Tomorrow, June 23, the UK will vote on whether or not to remain part of the European Union. Like everyone else who plans to vote, I’ve been thinking a lot about what national identity means to me, in a globally connected world. It’s a question I often consider in the context of writing about Giordano Bruno, a man who spent most of his adult life in a state of exile, travelling around Europe, looking for a place where he and his strange, progressive ideas would be welcomed, or at least not actively persecuted. Yet in all his writings, wherever he was based, he doggedly referred to himself as ‘the Nolan’, after his small hometown of Nola at the foot of Mount Vesuvius, the place that formed his earliest memories, though he left it at the age of fourteen and never returned. Sometimes the idea of home takes on a greater urgency and symbolism, the more that home feels out of reach.
Bruno crossed borders at a time when few people did so, always moving on whenever he managed to upset the authorities in a given country, or when the offers of patronage failed to materialise. In the late sixteenth century soldiers and sailors travelled, diplomats and merchants moved between ports and capitals, and scholars visited Europe’s great monastic and university libraries to consult books that only existed in one or two copies, but travel for its own sake, and the resulting convergence of cultures, was outside the experience of most people. It’s why the great courts of Europe – that of Elizabeth in London, Henri III in Paris and Rudolf II in Prague – are such fascinating places to write about: because they were centres where visitors from all over Europe came together to share their ideas and knowledge.
The three years Bruno spent in England were among the happiest of his life in exile. Like many foreigners, he was insulted and spat at in the streets of London, and his accent mocked by the Doctors of Oxford University when he spoke in public - the English weren’t too welcoming towards strangers back then, particularly ones who looked obviously like Catholics, the very people being painted as the enemies of our religion and freedoms. Some of us have got better at that over the centuries, others not so much. But Bruno cherished those freedoms; in Protestant England he wrote and published the books for which he is best known, books whose inflammatory ideas could never have been printed in Catholic Europe (there have always been pros and cons to our national sense of independence and defiance).
I always think of Bruno as unusually ‘European’, because in the space of fifteen years he made his home in Italy, France, England, Germany, Switzerland and the Czech Republic, though not always by choice; like so many people moving around Europe today, he changed country in search of economic security and a place where he could work in peace, unthreatened by an oppressive regime. Though he always resented Oxford dons, and caricatured them wherever he could, his experiences of so many different countries informed his belief that it was possible to transcend the religious conflicts currently tearing Europe apart and embrace a new, unifying philosophy that would concentrate on our common humanity and divinity. It was that belief in transcendence and unity that he died for, in the end.

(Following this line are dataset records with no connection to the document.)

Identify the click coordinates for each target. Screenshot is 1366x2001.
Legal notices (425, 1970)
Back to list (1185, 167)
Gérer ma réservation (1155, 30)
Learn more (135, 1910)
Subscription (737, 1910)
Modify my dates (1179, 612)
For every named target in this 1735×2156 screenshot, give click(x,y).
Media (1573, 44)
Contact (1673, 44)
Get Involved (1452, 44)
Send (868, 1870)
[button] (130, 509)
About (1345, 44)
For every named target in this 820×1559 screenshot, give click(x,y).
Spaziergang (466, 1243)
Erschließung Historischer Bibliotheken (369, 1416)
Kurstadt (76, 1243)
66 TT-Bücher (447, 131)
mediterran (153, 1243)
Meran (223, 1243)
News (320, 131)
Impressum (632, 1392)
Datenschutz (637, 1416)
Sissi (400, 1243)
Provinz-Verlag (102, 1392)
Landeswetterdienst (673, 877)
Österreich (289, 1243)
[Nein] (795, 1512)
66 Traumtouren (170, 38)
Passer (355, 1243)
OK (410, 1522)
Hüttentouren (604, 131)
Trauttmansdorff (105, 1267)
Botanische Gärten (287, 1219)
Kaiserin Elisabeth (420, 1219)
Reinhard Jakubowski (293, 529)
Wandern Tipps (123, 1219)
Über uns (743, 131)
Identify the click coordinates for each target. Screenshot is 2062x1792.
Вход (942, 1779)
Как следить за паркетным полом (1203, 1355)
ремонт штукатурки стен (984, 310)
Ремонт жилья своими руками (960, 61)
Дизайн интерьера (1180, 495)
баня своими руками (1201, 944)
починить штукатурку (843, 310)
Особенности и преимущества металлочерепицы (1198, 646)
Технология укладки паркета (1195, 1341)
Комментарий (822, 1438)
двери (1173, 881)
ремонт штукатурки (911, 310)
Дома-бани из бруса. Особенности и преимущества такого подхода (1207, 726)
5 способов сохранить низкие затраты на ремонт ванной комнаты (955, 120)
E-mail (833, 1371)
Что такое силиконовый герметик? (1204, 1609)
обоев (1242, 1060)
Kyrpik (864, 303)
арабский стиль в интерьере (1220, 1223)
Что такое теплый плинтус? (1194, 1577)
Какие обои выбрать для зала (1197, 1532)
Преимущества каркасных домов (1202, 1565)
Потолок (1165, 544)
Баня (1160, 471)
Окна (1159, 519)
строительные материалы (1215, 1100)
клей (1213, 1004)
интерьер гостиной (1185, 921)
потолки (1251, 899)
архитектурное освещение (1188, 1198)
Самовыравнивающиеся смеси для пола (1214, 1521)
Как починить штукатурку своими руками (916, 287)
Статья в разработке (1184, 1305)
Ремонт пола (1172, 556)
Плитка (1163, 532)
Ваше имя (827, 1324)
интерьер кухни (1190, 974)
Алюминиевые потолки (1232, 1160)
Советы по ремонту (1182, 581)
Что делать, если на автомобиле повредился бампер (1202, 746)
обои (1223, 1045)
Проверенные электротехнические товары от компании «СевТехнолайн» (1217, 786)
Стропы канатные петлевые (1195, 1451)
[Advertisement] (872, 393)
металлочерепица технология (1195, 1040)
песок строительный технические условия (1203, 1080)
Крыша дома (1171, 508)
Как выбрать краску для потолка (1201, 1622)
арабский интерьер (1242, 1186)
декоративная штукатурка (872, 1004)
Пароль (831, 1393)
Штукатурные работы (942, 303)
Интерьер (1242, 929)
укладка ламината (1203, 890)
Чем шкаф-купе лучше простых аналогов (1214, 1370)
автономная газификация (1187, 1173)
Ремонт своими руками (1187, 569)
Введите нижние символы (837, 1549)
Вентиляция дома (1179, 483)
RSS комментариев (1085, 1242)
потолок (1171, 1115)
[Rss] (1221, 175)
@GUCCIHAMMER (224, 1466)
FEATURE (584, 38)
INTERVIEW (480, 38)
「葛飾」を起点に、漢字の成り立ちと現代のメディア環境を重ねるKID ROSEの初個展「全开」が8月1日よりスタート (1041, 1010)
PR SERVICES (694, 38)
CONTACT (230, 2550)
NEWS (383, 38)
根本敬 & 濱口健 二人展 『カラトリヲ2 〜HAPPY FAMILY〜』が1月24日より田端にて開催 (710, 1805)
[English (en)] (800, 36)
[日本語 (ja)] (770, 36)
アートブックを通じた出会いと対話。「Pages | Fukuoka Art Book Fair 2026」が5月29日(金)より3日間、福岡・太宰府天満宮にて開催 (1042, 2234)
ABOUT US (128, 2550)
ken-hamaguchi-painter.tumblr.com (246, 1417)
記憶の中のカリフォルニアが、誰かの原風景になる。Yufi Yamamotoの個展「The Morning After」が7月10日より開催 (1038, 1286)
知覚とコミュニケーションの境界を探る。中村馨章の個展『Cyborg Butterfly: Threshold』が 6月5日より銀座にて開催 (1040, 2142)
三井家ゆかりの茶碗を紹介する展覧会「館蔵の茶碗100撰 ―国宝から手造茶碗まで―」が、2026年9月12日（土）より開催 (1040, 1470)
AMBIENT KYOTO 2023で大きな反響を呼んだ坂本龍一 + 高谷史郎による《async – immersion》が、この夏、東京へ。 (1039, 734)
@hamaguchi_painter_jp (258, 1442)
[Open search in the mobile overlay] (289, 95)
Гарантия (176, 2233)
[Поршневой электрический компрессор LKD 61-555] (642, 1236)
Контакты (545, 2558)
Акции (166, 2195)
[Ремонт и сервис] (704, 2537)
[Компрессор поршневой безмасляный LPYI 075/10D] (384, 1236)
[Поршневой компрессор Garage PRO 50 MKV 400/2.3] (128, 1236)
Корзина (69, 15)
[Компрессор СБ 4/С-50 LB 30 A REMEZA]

Unity is hard work. It’s difficult to keep something as big and sprawling and varied as Europe together. But what’s the alternative? To retreat into our separate corners, fence them off and turn our backs, casting sidelong narrowed glances at anyone daring to approach? The EU has many faults, but its basic premise is solid: to hold the nations of Europe together in a peaceful alliance. Centuries of bloody conflict have been followed by 70 years of peace.
Bruno managed, in his own fashion, to be a European citizen and retain a sense of local and national pride. I so hope that tomorrow, those of us who vote are able to do the same.